Supplied records

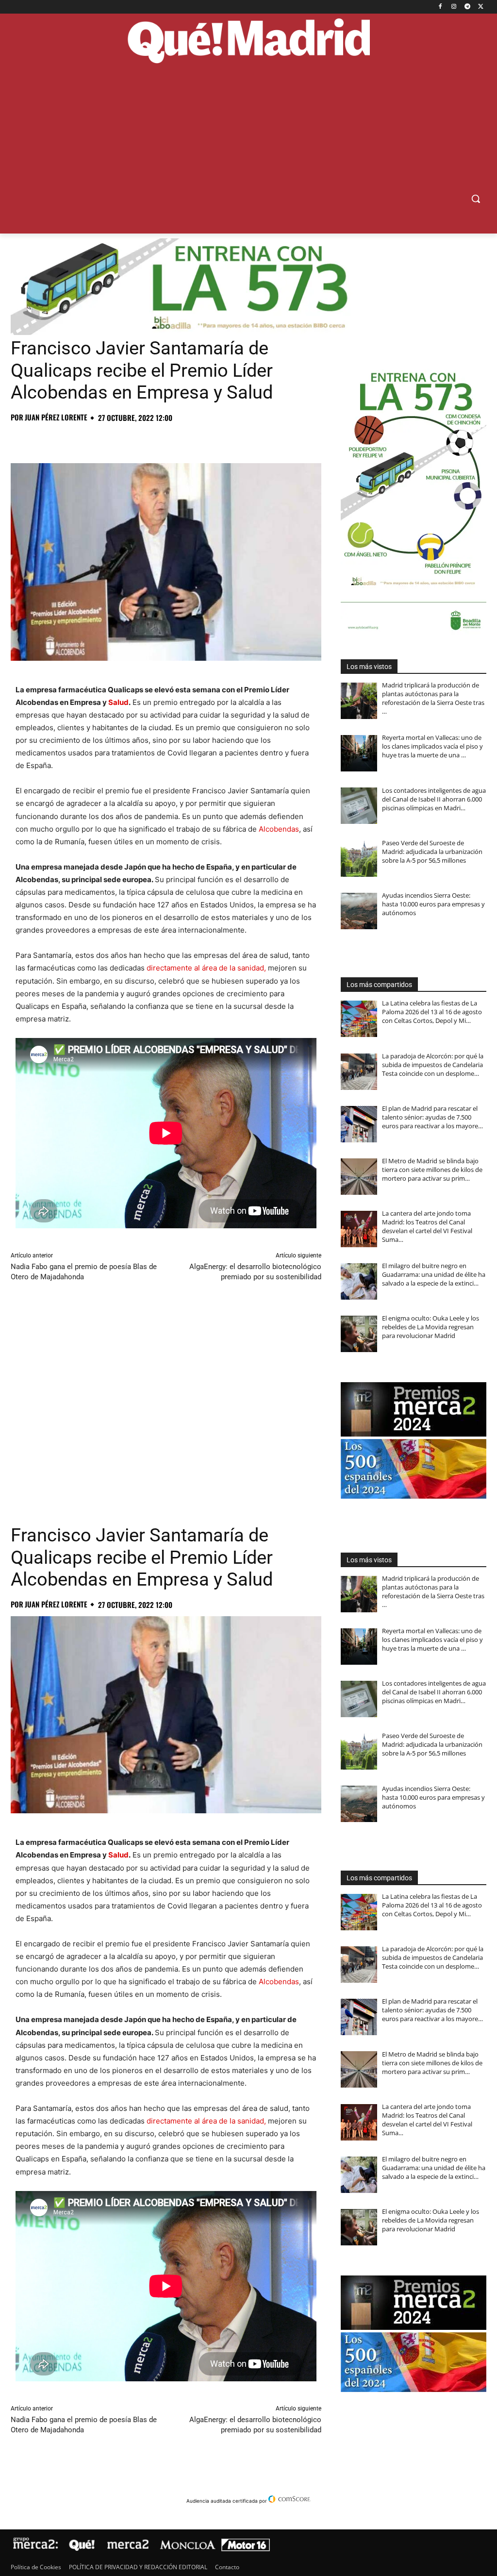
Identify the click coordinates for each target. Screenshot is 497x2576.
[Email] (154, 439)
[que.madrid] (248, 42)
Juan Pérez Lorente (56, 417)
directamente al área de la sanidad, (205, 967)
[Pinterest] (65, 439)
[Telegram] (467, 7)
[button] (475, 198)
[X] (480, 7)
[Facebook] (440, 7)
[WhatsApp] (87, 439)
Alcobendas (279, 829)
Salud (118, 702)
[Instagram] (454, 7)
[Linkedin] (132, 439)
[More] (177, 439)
...
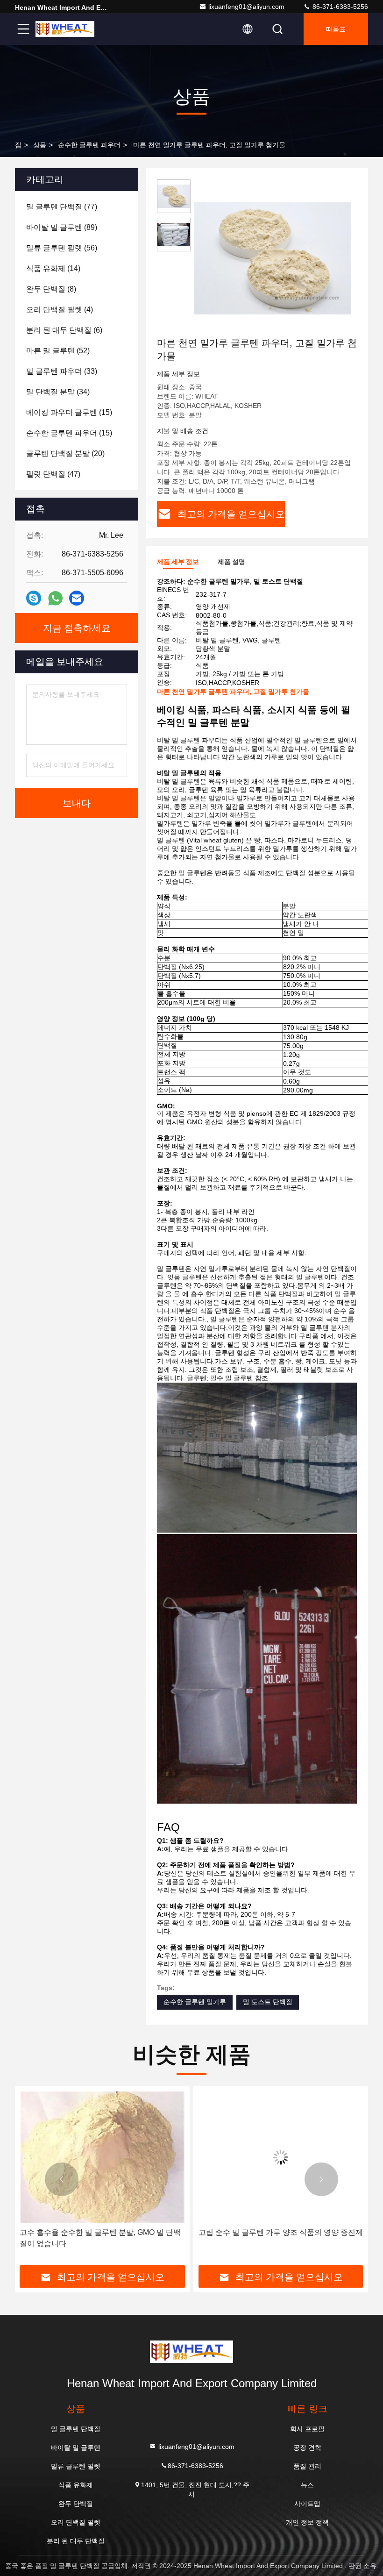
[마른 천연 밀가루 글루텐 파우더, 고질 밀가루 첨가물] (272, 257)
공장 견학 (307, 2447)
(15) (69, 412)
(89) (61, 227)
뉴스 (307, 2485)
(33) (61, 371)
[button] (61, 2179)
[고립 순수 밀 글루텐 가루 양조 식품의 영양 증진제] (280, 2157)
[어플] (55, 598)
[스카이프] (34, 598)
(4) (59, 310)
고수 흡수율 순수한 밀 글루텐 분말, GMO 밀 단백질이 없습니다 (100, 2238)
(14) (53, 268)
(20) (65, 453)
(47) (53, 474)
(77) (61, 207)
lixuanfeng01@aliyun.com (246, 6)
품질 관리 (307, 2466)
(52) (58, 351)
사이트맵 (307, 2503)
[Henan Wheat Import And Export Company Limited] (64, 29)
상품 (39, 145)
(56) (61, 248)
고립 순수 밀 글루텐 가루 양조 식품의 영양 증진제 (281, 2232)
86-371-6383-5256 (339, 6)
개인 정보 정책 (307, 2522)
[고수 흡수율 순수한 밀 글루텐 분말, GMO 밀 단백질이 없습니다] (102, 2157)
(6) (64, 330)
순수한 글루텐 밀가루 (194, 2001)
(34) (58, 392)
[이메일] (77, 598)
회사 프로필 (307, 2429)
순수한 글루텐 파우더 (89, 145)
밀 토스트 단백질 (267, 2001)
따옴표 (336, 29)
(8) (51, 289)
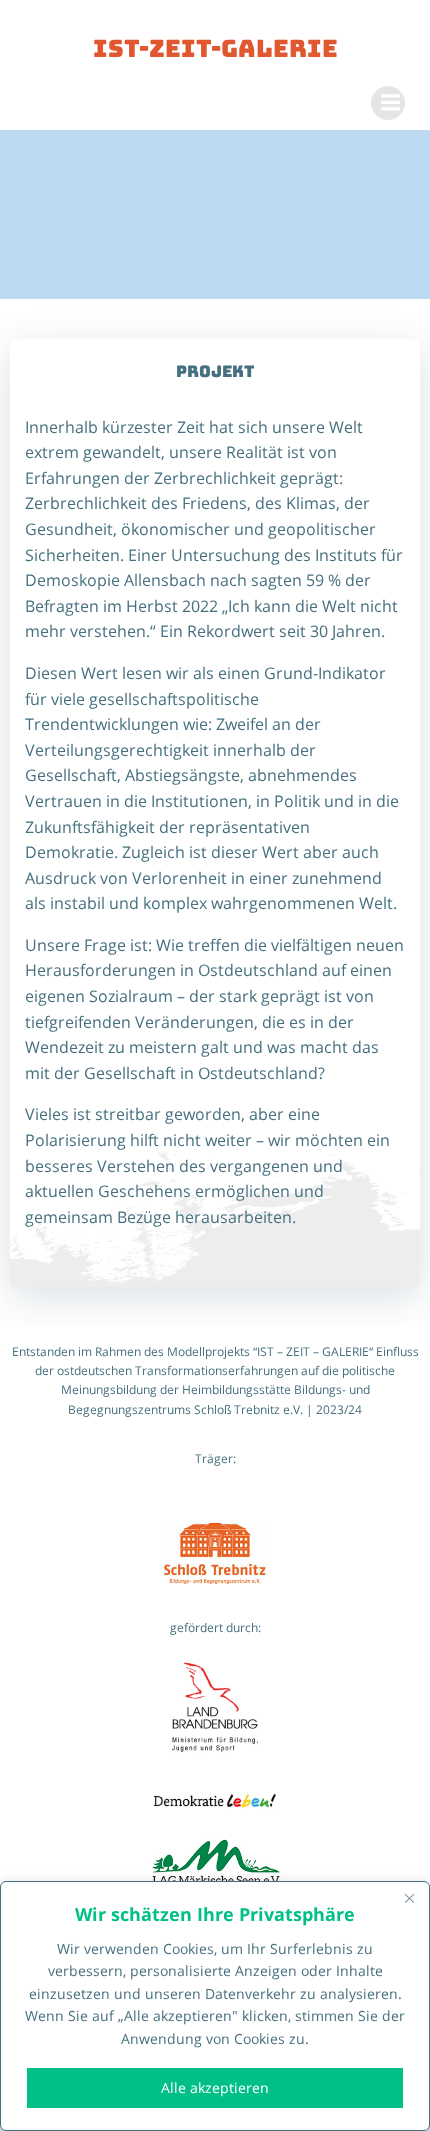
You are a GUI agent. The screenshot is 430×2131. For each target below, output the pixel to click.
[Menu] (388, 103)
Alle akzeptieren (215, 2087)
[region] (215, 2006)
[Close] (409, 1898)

Task to carry out
Across the whole listing above, find every line with the string "click" and copy it.

Solution to the exercise
Identify the click coordinates for each target. Screenshot is 497x2576.
You are a GUI agent. The screenshot is 430×2131. For each target below, output the pixel to click.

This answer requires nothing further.